The same is true for us. The commandment, reiterated by Jesus, to love God with all our heart, mind, and soul, is our side of the divine covenant. To enter the promised land, to allow the Kingdom of God on earth as in heaven in our own environment, we need to follow the same call.

Don’t get me wrong, this isn’t salvation by works. We are saved by the ocean of grace that flowed from the hands and feet of our Lord and Saviour Jesus, the Messiah. The King. Even so, the promised land, the Kingdom of heaven on earth, means practical, real-world changes in our lives and our behavior. To experience the blessing of God’s freedom, we need to live into it.

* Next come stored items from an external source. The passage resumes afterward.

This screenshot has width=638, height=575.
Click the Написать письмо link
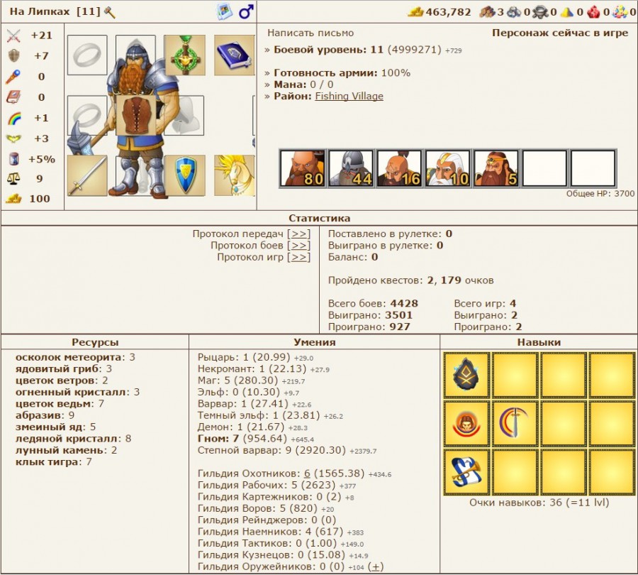(x=310, y=33)
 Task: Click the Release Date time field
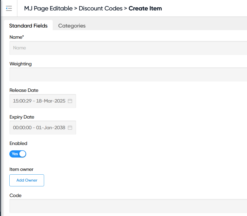click(x=39, y=101)
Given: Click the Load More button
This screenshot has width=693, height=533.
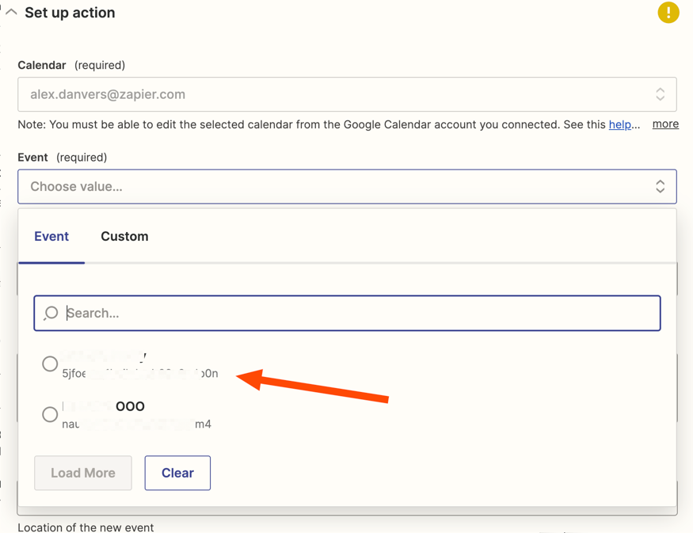Looking at the screenshot, I should pos(83,473).
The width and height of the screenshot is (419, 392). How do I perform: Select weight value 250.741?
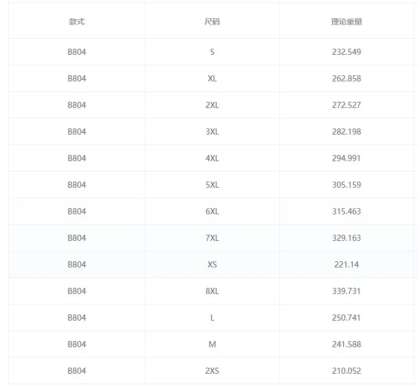click(347, 318)
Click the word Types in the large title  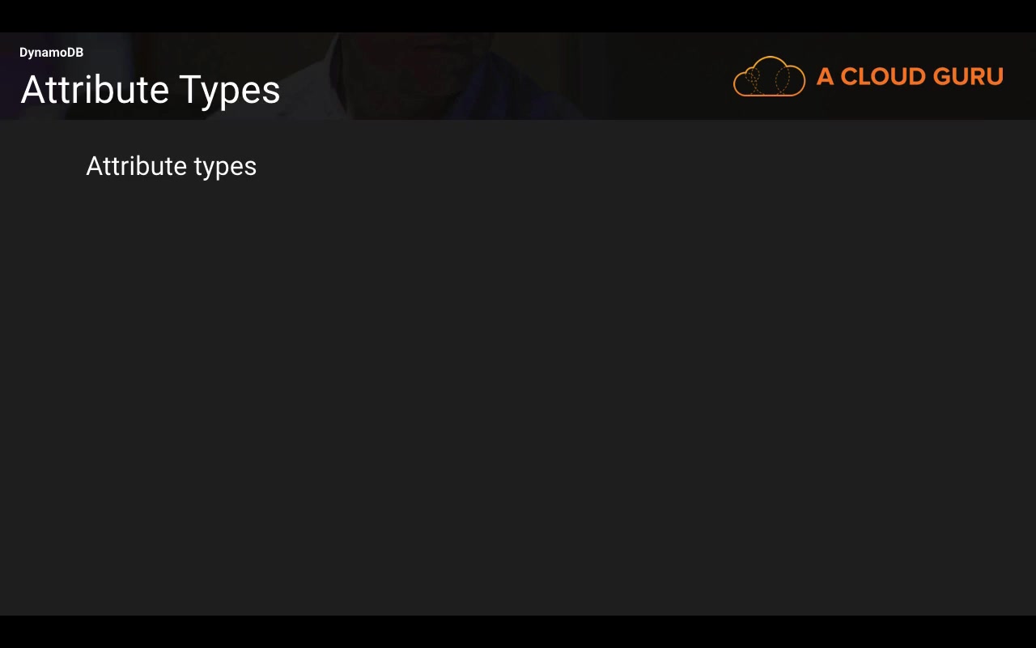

Freedom is practical.

 God’s freedom is a choice (Deut. 11: 26-28).

As such, the commandments are a requirement for us still. They were not “nailed to the cross,” as some people believe. They matter more now than ever before. God’s other-centered, self-less, community-orientated way of life matters to modern humanity as much as it did to ancient people.

Perhaps more so.

And so, it matters that we continue to obey, and continue to teach our children to obey:

• Valuing others before ourselves.

• Standing up for justice for the oppressed.

• Walking with lepers.

• Stopping and celebrating a weekly, neighbor-centered Sabbath.

• Honoring truth and calling out lies.

• Sharing our wealth with the least amongst us.

• Recognizing the blindness in our eyes.

• Putting God above all other powers and leaders of this world.

In short, following the practical example of Jesus daily still matters.

The message of Deuteronomy 11 is that, regardless of whether we are the second generation after the Israelite escape from slavery or the thousandth, the commandments still matter.

They are still worth teaching to our kids.

You shall put these words of mine in your heart and soul, and you shall bind them as a sign on your hand and fix them as an emblem[e] on your forehead. Teach them to your children, talking about them when you are at home and when you are away, when you lie down and when you rise. Write them on the doorposts of your house and on your gates, so that your days and the days of your children may be multiplied in the land that the Lord swore to your ancestors to give them, as long as the heavens are above the earth. (Deut. 11: 18-21)

 


Tom Stone is Head of Religious Education at a secondary school in Reading, in the UK. He has a PGCE in RE from the University of Oxford and a BA in Theology from Newbold College. He lives in Reading with his wife, Rachel, and their 3 children, Penelope, LilyRose, and Abel. His book, from which this is an excerpt, In the Shadow of the Pyramids: A Reflective Commentary on the Narrative of Deuteronomy, was published by WestBow Press.